So am I going to vote for Obama? Heck yeah. He can't do everything, but he includes everyone. And if his legacy is going to be inclusion, I say, good show.

Friday, October 26, 2012

Que Viva México! - Sergei Eisenstein, 1932

It's almost time for the Day of the Dead celebration so I thought I'd pre-celebrate by visiting Sergei Eisenstein's Que Viva Mexico!, the ambitious, unfinished film that Hollywood paid for and short-changed. Ultimately, Paramount hiring the brilliant Russian inventor of the propagandist montage (see Battleship Potemkin) was not in keeping with the usual Hollywood studio-system way.

After Eisenstein returned from a two-month shoot in Mexico with his crew consisting of Eduard Tisse and Grigory Alexandrov, all of their film reels were warehoused and the production was scrapped. The DVD available of the film is a composite put together with narration and music by Eisenstein's producer, Alexandrov, using original storyboards and notes by Eisenstein. In keeping with his revolutionary fervor, there is a building thread of workers rising up against tyrants, although the Mexican Revolution sequence was never filmed once funding stopped.

What's left and what I find most interesting is Eisenstein's genuine attempt at trying to grasp the idea of Mexico—its cultural history as well as political. In the opening sequence, set in the Yucatan peninsula, he muses on how ancient ancestors, carved in stone, completely resemble the modern people of Mexico. This is true. If you travel around the country, as I did in the mid-80s for a few months, you will meet people who look very much like those carved in rock more than a thousand years ago. You will meet people wearing hand-embroidered garments that are patterned after centuries of tradition. You will find yourself in towns that were completely built in the colonial style of 15th-century Spain. There are cathedrals so baroque, full of lovingly-dressed icons and bloody-suffering Christ figures alongside religions who sacrifice chickens, making use of eggs and bottles of Coca Cola in their rituals, that you may find yourself rather overwhelmed by it all.

Even if you come from a Mexican-American background, as I do, you will be awash with the pageantry and sorrow of a conquered world where indigenous beliefs still thrive. Imagine how it was for Eisenstein. Eisenstein was lucky to be escorted around the country by the ultimate travel team of genius muralists Diego Rivera, David Siqueiros and Jose Orozco. How I wish there was a guidebook based on this extended and amazing group outing. Still, it could take a lifetime to even begin to comprehend all the facets of Mexico—its blend of ancient, modern and everything in between—the tragic, the ecstatic, the artistic.

━━━━━━━━

— Tasks to complete —
1. Reproduce the passage of the Que Viva México! review between "It's almost time" and "Hollywood studio-system way.", inclusive.
2. Answer these questions using the Que Viva México! review:
(a) Who made up Eisenstein's crew on the Mexico shoot?
(b) In what region is the film's opening sequence set?
(c) Which muralists escorted Eisenstein around the country?
3. Carry on the Que Viva México! review after its final sentence.
The lines after this come from a different source.

━━━━━━━━

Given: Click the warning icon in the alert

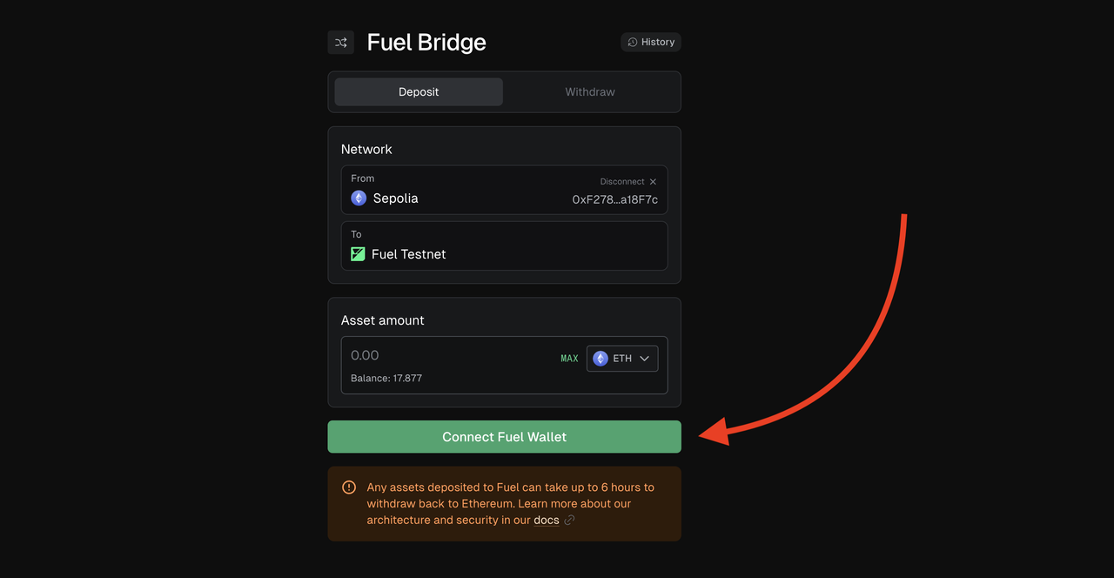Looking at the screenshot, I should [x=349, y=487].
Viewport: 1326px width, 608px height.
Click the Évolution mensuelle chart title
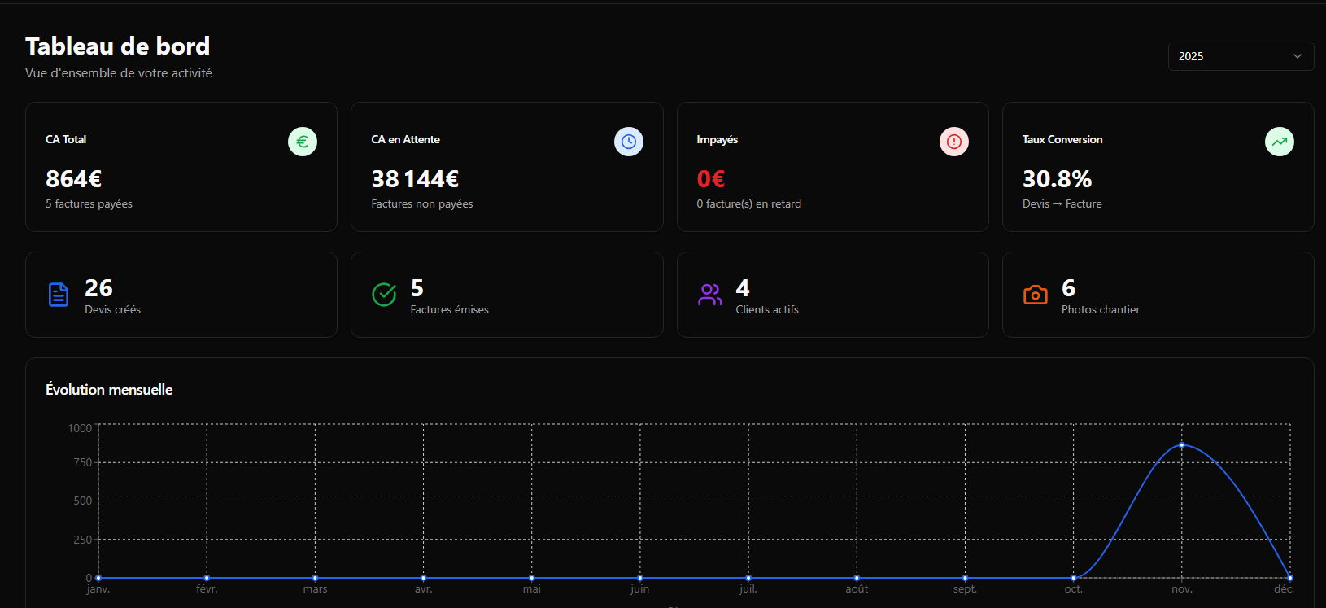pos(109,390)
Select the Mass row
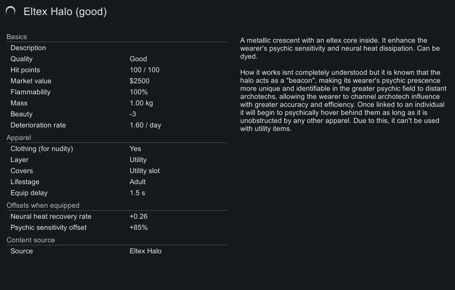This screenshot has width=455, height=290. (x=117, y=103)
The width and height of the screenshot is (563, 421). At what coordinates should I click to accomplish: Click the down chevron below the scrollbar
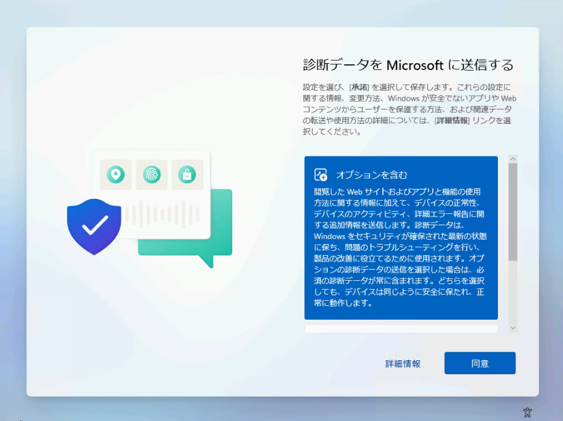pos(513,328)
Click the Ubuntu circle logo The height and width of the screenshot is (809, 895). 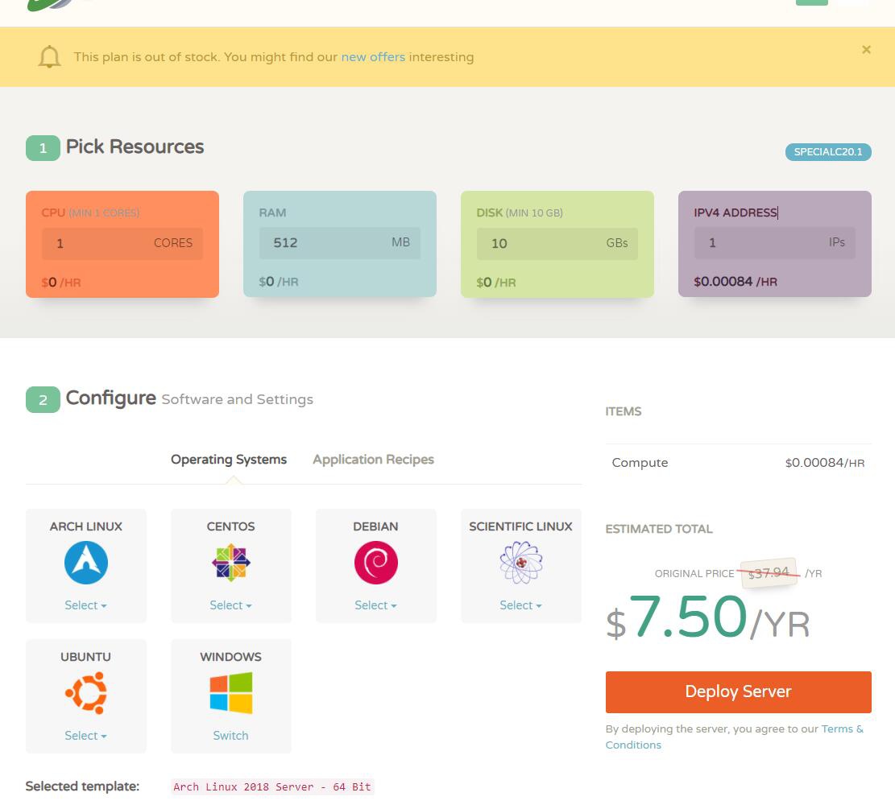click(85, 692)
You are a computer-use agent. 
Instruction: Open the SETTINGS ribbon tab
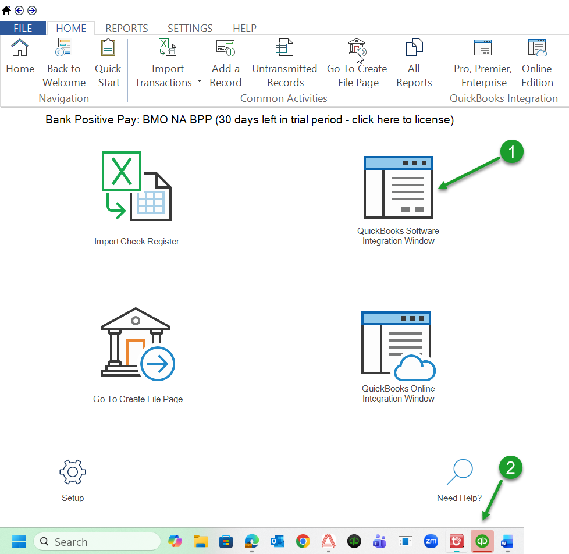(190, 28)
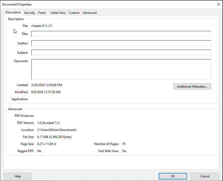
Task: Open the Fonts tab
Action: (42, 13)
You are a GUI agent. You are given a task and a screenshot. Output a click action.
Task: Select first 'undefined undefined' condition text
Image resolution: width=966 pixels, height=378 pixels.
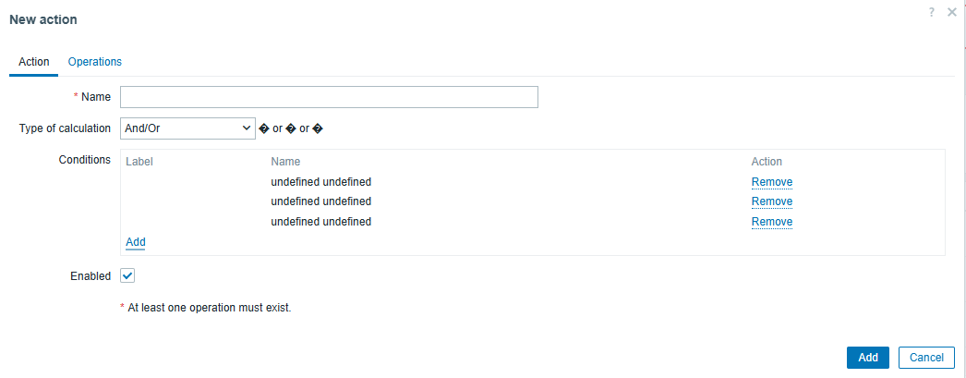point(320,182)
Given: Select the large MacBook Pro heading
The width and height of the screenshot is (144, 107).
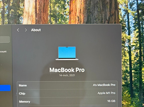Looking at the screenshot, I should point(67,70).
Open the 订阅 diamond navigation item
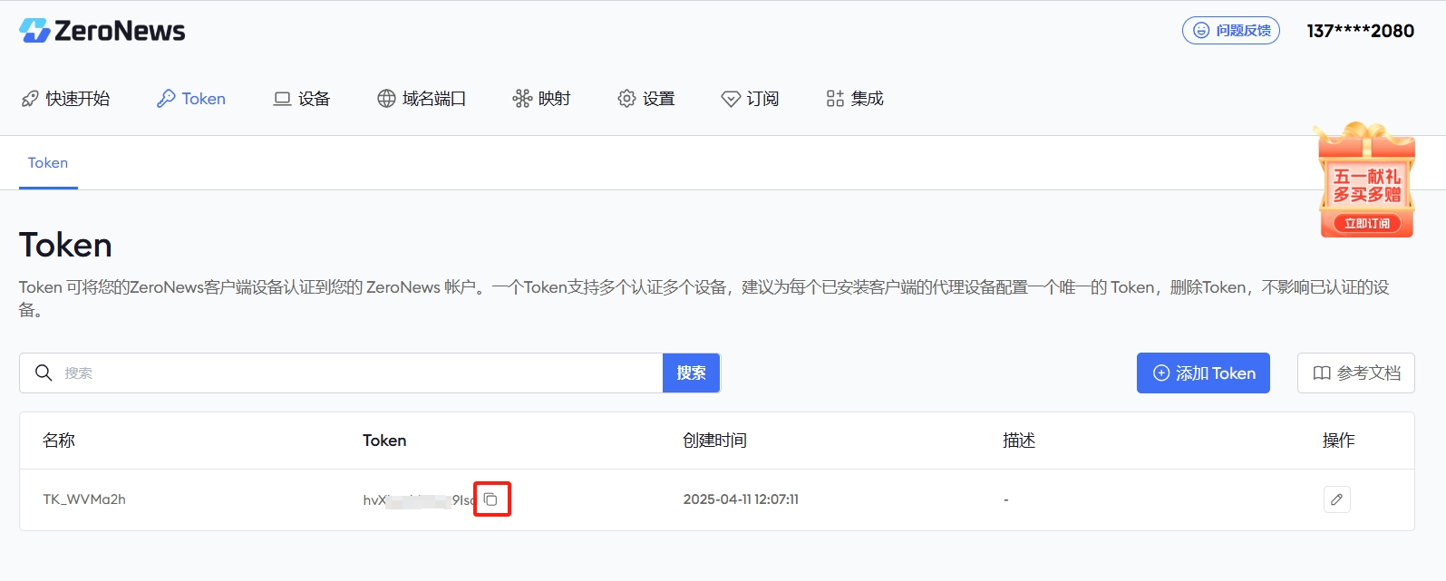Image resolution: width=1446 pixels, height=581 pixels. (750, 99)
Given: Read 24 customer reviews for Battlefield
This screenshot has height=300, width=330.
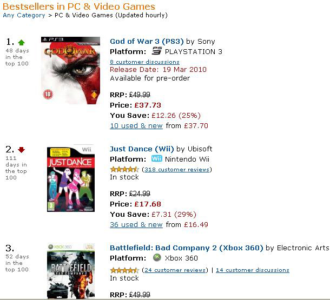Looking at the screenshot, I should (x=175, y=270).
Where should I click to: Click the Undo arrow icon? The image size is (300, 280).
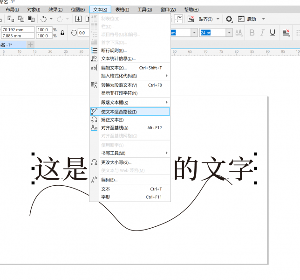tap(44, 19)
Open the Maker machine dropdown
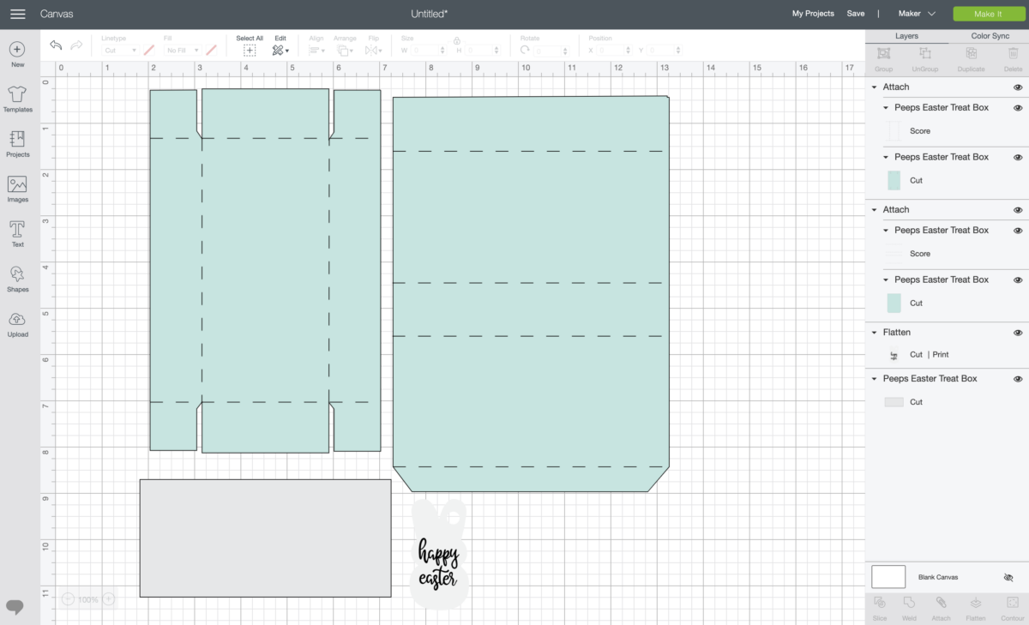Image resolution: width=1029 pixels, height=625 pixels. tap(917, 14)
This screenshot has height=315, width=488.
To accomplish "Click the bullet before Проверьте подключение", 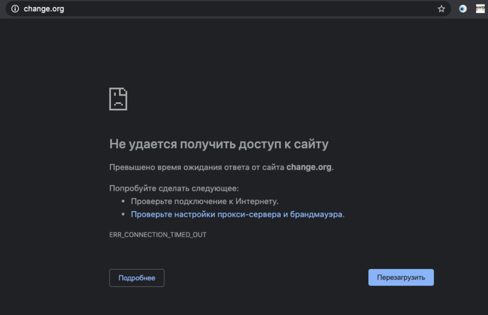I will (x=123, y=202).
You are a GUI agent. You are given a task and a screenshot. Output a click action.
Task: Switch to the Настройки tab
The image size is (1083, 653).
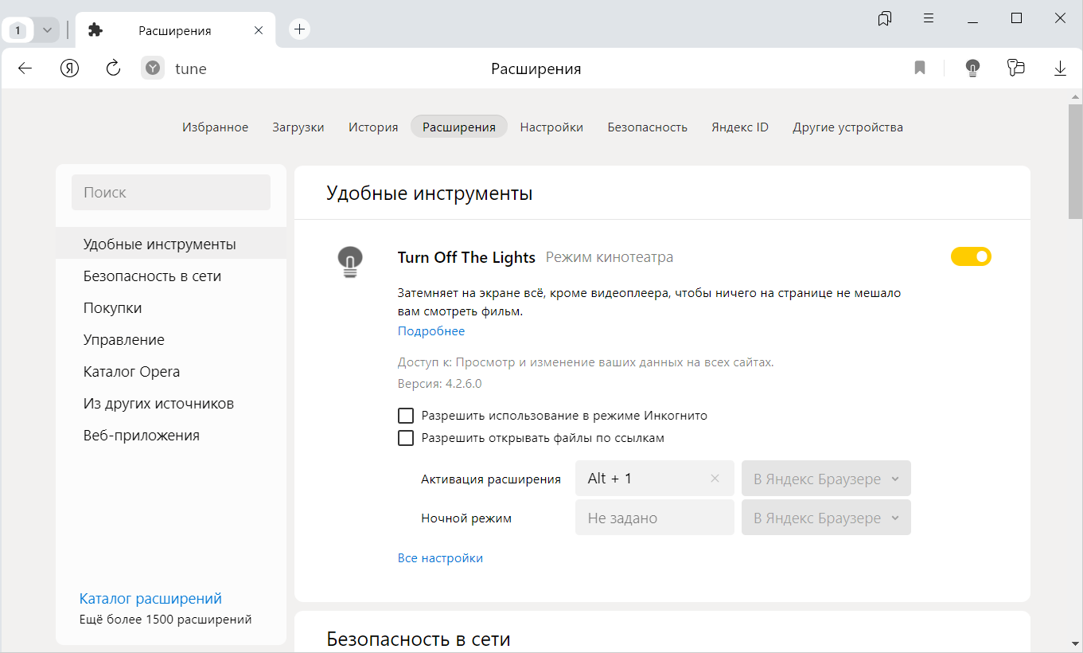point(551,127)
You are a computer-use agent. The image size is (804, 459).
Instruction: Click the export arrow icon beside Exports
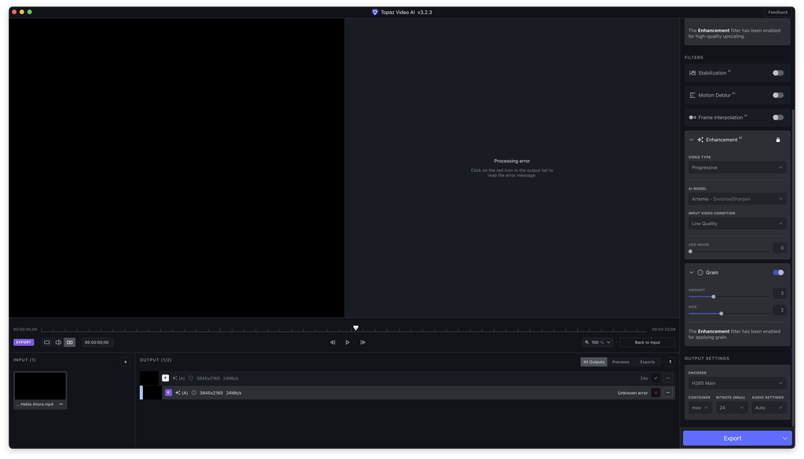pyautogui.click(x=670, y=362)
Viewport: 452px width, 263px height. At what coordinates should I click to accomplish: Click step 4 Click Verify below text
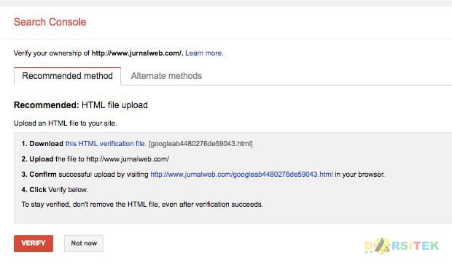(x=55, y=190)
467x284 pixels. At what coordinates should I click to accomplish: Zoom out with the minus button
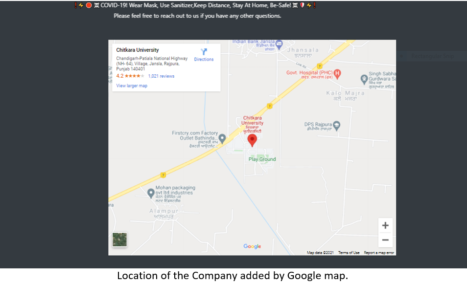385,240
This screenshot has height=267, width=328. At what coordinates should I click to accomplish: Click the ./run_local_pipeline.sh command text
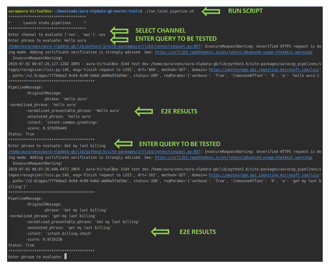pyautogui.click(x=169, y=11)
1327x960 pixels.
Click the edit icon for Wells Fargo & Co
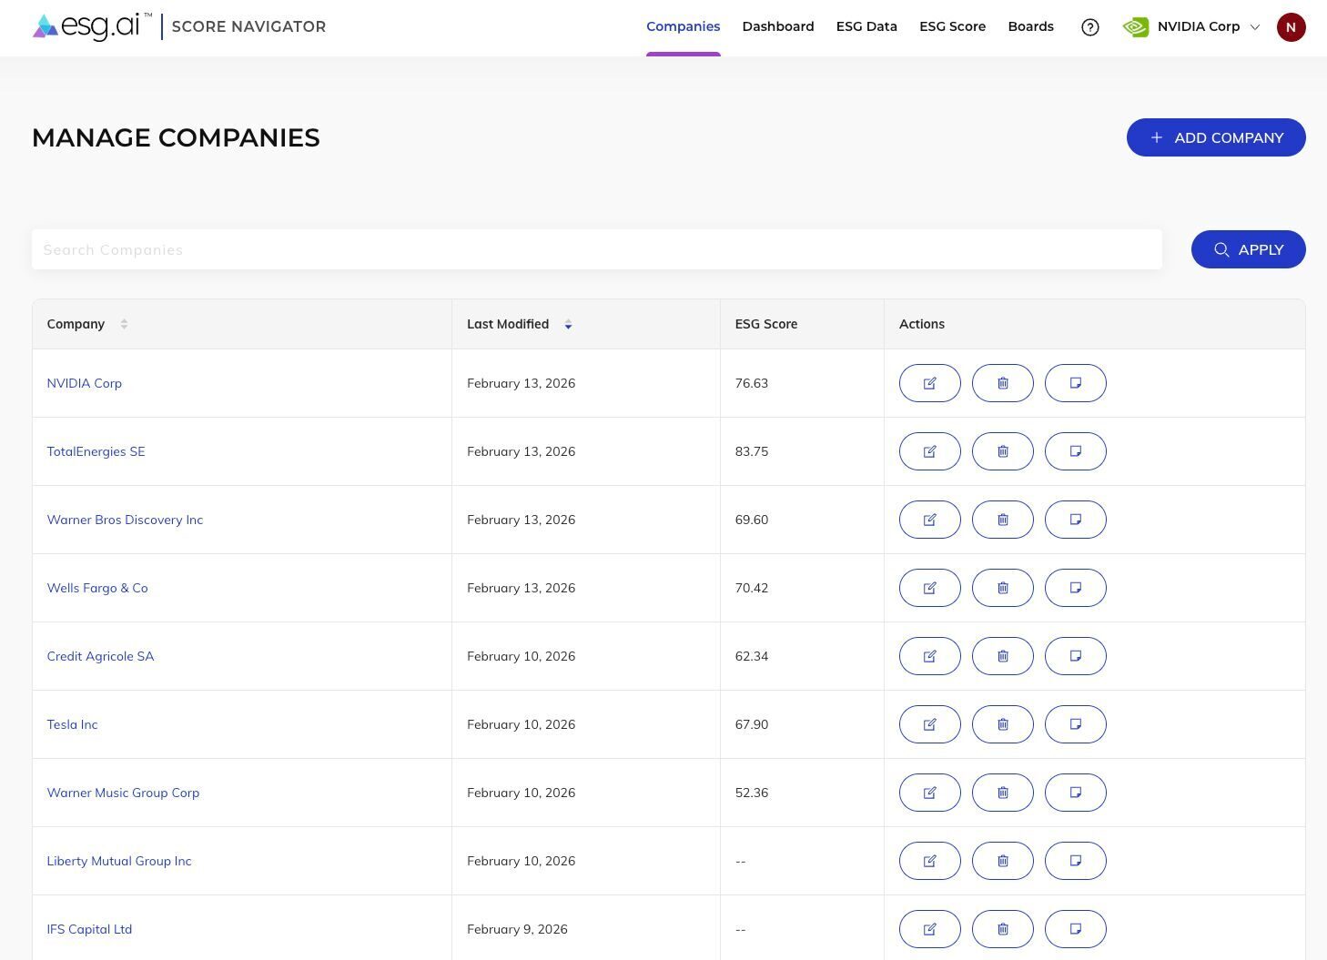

━━━━━━━━

— Answers in order —
1.
It's almost time for the Day of the Dead celebration so I thought I'd pre-celebrate by visiting Sergei Eisenstein's Que Viva Mexico!, the ambitious, unfinished film that Hollywood paid for and short-changed. Ultimately, Paramount hiring the brilliant Russian inventor of the propagandist montage (see Battleship Potemkin) was not in keeping with the usual Hollywood studio-system way.

2.
(a) Eduard Tisse and Grigory Alexandrov
(b) The Yucatan peninsula
(c) Diego Rivera, David Siqueiros and Jose Orozco

3.
Frida Kahlo, second from left, with her husband Diego Rivera. Eisenstein is on the far right, about to embark on the adventure of a lifetime.

And now:


If you visit the ruins of Mexico, there's much to see. Eisenstein obviously thought so in these classically composed tableau.












A funeral and a wedding bracket idyllic romanticized views of indigenous life. The half-naked girls in hammocks were probably more wishful thinking than reality. I've left them out for modesty's sake (sorry, Internet).




Eisenstein jumps abruptly to a bullfight without explaining that Mexico is geographically huge and that bullfights are generally regional in nature. The Spanish invasion is given much symbolic weight as a precursor of death and cultural genocide, which it was. But the film doesn't take into account the blood sacrifice of civilizations that existed long before the Spanish came. Or how ancient spiritual beliefs have blended with Catholicism throughout the centuries.







A sequence of brutal events would have led to a cinematic revolutionary conflict if budget-cuts hadn't halted filming. These downtrodden peasants-versus-wicked landowner scenes are the most "Eisensteinian" of the film. I have no doubt that Eisenstein's artist guides were key in developing these ideas as well. The 30s were a rich time for artistic/political collaboration.



And then there's Dia de los Muertos—ancestor worship as celebration. It might look bizarre but it makes perfect sense to me.